Structural highlights
Publication Abstract from PubMed
PilZ domain is one of the key receptors for the newly discovered secondary messenger molecule cyclic di-GMP (c-di-GMP). To date, several monomeric PilZ domain proteins have been identified. Some exhibit strong c-di-GMP binding activity, while others have barely detectable c-di-GMP binding activity and require an accessory protein such as FimX to indirectly respond to the c-di-GMP signal.

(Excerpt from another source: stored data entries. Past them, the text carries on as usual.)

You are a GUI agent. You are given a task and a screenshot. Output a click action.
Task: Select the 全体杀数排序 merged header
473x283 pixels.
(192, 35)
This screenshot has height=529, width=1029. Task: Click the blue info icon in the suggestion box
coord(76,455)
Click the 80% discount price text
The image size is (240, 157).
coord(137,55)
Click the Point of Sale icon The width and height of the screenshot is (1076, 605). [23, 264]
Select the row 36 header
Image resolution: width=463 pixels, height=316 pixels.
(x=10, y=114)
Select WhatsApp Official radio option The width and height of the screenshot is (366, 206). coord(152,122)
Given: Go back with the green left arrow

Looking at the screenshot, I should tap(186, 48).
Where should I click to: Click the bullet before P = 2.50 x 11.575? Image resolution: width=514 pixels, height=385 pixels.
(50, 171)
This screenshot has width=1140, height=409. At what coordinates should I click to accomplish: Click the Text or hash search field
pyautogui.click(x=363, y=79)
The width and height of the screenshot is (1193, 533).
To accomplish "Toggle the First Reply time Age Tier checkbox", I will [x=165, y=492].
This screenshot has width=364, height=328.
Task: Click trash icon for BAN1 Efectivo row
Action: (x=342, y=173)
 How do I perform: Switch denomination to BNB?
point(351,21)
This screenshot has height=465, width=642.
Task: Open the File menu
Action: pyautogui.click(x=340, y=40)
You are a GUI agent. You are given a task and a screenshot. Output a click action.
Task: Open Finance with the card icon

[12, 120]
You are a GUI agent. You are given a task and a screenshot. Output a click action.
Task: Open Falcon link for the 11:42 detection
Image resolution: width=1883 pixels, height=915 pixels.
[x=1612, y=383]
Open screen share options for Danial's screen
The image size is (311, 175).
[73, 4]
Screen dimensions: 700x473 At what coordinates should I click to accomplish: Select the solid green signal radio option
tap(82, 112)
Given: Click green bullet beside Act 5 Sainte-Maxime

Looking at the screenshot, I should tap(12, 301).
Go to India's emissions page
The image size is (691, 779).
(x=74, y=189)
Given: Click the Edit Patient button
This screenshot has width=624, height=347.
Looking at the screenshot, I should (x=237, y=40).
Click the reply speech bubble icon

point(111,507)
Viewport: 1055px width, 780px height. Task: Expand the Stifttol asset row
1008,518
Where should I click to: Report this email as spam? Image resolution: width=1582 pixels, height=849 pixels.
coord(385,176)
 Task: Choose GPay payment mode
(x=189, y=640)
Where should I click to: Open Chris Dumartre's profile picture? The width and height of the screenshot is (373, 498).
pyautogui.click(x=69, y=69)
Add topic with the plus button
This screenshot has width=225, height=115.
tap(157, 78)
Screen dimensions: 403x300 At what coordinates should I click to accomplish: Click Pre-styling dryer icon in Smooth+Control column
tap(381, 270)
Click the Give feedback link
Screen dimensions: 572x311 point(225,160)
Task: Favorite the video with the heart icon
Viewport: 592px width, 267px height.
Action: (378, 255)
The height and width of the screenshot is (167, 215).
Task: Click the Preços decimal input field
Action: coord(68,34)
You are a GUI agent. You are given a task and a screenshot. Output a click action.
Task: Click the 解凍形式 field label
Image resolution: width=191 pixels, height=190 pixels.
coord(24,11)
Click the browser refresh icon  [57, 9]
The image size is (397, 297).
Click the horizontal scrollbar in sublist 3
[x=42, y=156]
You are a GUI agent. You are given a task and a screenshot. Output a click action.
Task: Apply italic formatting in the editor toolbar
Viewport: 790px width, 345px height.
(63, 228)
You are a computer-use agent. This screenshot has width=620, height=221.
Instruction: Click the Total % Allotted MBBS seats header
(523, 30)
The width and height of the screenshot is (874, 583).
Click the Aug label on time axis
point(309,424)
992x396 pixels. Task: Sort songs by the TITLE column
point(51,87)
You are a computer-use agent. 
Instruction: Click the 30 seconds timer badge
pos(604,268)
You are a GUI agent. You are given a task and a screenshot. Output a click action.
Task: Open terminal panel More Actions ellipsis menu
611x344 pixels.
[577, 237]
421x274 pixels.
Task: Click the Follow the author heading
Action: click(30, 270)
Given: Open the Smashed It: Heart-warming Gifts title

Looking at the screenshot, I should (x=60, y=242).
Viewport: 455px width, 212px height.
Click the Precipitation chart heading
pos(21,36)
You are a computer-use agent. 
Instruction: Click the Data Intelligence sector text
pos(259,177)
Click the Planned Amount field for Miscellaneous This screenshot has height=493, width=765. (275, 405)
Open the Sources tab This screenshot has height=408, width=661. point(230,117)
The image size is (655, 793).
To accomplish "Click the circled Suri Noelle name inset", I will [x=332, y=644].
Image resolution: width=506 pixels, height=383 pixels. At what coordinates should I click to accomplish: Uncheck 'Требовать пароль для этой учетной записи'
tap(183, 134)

We now report a novel tetrameric PilZ domain structure of XCC6012 from the plant pathogen Xanthomonas campestris pv. campestris (Xcc). It is one of the four PilZ domain proteins essential for Xcc pathogenicity. Although the monomer adopts a structure similar to those of the PilZ domains with very weak c-di-GMP binding activity, it is nevertheless interrupted in the middle by two extra long helices. Four XCC6012 proteins are thus self-assembled into a tetramer via the extra heptad repeat alpha3 helices to form a parallel four-stranded coiled-coil, which is further enclosed by two sets of inclined alpha2 and alpha4 helices. We further generated a series of XCC6012 variants and measured the unfolding temperatures and oligomeric states in order to investigate the nature of this novel tetramer. Discovery of this new PilZ domain architecture increases the complexity of c-di-GMP-mediated regulation.
A novel tetrameric PilZ domain structure from xanthomonads.,Li TN, Chin KH, Fung KM, Yang MT, Wang AH, Chou SH PLoS One. 2011;6(7):e22036. Epub 2011 Jul 7. PMID:21760949[1]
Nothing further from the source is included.